The exhibition features work by Anthony Almeida, Peter Sumner Walton Bellamy, Peter Essick, Tony Velez, Charles Denson and Tom Callan.
“Brooklyn Back in The Day” is a wide-ranging exhibition which forms a composite portrait of Brooklyn and its neighborhoods from the ’70s through the ’90s and moves easily from early work by Peter Essick, then preparing a graduate thesis, and who since has completed more than 30 features for “National Geographic,” to those of Charles Denson, a lifelong resident of Coney Island whose documentary photography culminated in the book, “Coney Island Lost and Found.”

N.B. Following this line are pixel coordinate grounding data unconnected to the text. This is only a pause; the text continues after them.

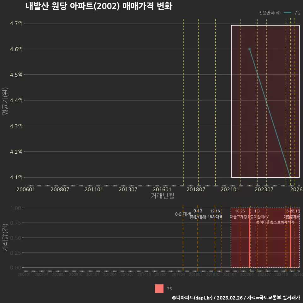
Task: Click the 12·16 18차대책 marker label
Action: (215, 214)
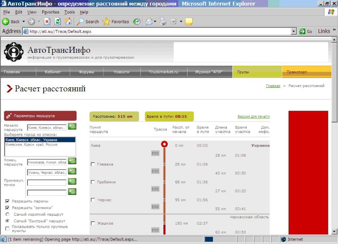Click green list button next to Начало маршрута
The width and height of the screenshot is (338, 244).
(x=72, y=126)
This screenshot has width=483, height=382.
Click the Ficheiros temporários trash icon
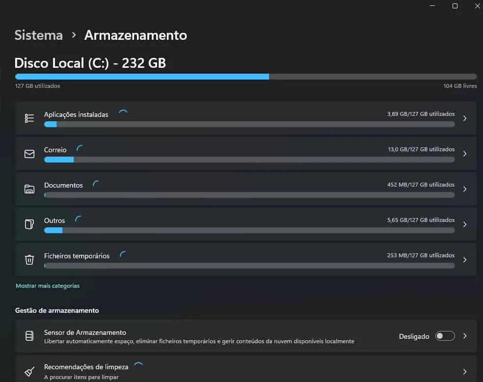[29, 260]
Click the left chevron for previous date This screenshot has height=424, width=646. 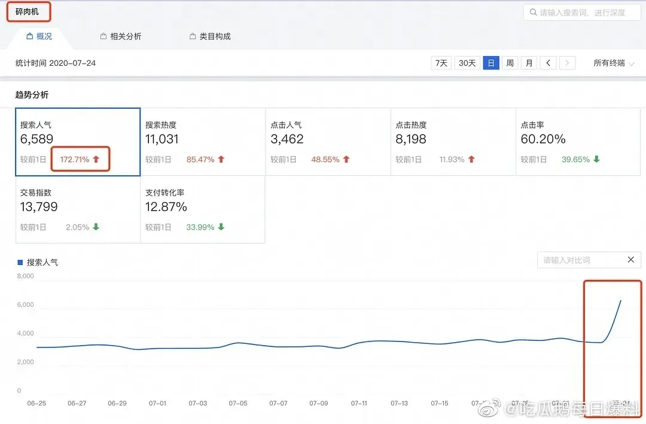549,62
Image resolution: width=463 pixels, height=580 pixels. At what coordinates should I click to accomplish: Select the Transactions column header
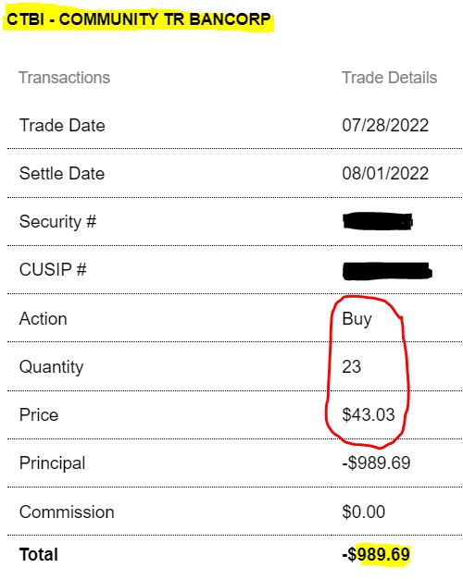click(x=65, y=78)
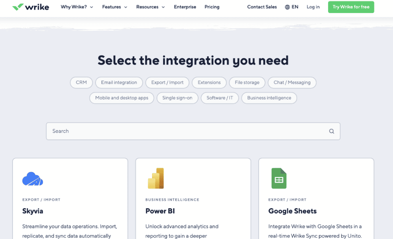Click into the integrations Search field
This screenshot has height=239, width=393.
click(185, 131)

While many of the photographs on exhibition have not been shown in decades, they constitute an important and even an unprecedented collective document of growth and change. One story is telling: prior to his participation, Peter Bellamy kept his early work in storage where they were rediscovered for the exhibition in a dozen boxes of large format negatives.
Back in the 1970s, Bellamy roamed the streets of Brooklyn shooting portraits on a 4x5 view camera and sending prints to his subjects as thanks, so creating a body of work that captures a side of Brooklyn so often romanticized.

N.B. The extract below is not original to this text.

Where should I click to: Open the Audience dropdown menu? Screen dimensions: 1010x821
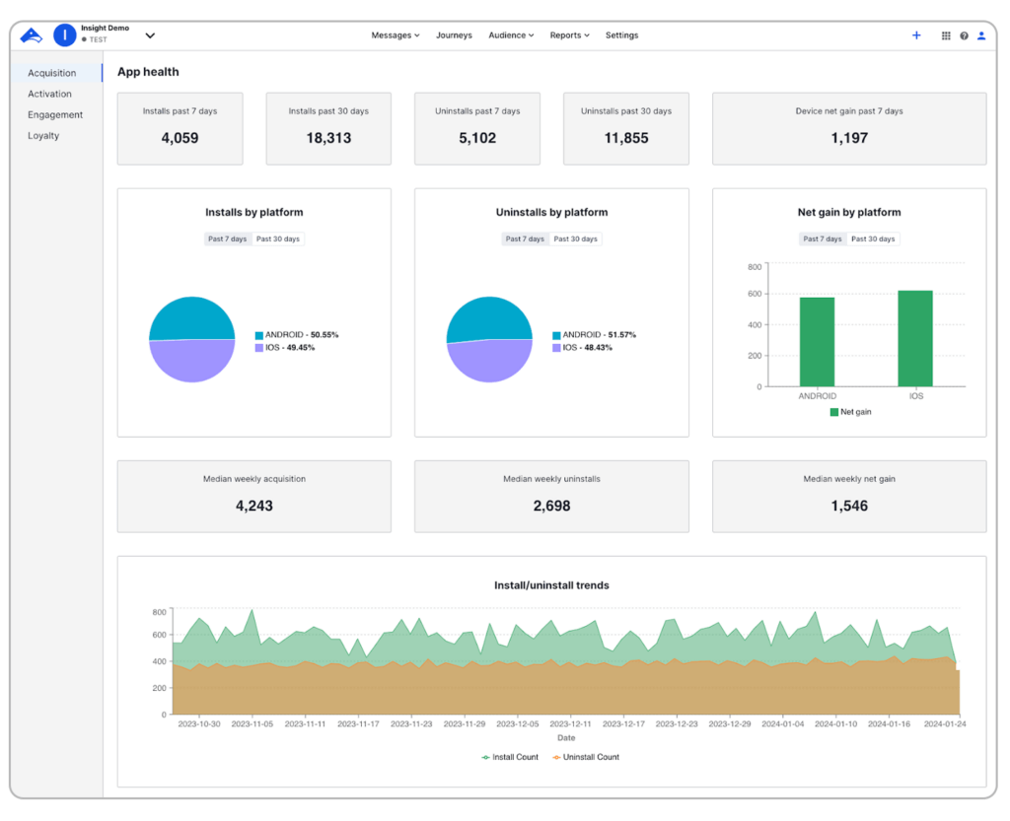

Anthony Almeida spent more than 30 years as a high school photography teacher at Prospect Heights High School. During that time he photographed the surrounding Crown Heights neighborhood documenting its diversity and vibrancy. Anthony is presently engaged with his Everglades global warming project and fine art photography.
Tony Velez is a photography professor at Kean University in New Jersey. A recipient of fellowships from the National Endowment for the Arts and New York Foundation for the Arts, his work documents the growth of the Hispanic population in Brooklyn.
Tom Callan has spent the better part of 30 years working as a staff photographer for local Brooklyn newspapers.